--- begin ---

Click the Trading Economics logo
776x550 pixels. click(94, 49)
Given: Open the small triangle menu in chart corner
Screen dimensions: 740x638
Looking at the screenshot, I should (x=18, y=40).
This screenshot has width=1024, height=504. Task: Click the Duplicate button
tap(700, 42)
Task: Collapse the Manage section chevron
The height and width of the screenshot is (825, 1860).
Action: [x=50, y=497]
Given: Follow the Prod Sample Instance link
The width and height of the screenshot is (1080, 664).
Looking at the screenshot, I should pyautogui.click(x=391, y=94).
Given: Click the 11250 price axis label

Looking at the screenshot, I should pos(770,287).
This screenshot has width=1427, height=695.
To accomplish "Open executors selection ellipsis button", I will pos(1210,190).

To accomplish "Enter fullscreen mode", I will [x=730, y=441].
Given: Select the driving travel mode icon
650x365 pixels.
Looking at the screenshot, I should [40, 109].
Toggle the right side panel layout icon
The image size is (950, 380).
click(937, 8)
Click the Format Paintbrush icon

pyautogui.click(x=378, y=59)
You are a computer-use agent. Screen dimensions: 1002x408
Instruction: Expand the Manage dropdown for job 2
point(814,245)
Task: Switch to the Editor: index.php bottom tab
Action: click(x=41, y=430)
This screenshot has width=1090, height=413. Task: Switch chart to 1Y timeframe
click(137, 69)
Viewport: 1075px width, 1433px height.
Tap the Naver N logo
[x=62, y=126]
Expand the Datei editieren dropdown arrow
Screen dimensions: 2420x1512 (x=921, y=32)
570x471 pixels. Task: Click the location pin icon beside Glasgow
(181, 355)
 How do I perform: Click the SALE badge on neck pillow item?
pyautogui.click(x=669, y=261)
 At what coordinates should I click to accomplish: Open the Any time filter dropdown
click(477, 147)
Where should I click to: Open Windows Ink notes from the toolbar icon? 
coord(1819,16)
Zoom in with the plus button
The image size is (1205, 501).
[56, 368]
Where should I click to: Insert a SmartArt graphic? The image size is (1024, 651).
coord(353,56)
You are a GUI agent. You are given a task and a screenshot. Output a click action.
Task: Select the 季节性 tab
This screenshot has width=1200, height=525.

--- end ---

Retype everything in the data from the very beginning down to the line containing "Action: [x=50, y=497]", both included, with nothing changed.

◆ Task result
Click the Trading Economics logo
776x550 pixels. click(94, 49)
Given: Open the small triangle menu in chart corner
Screen dimensions: 740x638
Looking at the screenshot, I should (x=18, y=40).
This screenshot has width=1024, height=504. Task: Click the Duplicate button
tap(700, 42)
Task: Collapse the Manage section chevron
The height and width of the screenshot is (825, 1860).
Action: [x=50, y=497]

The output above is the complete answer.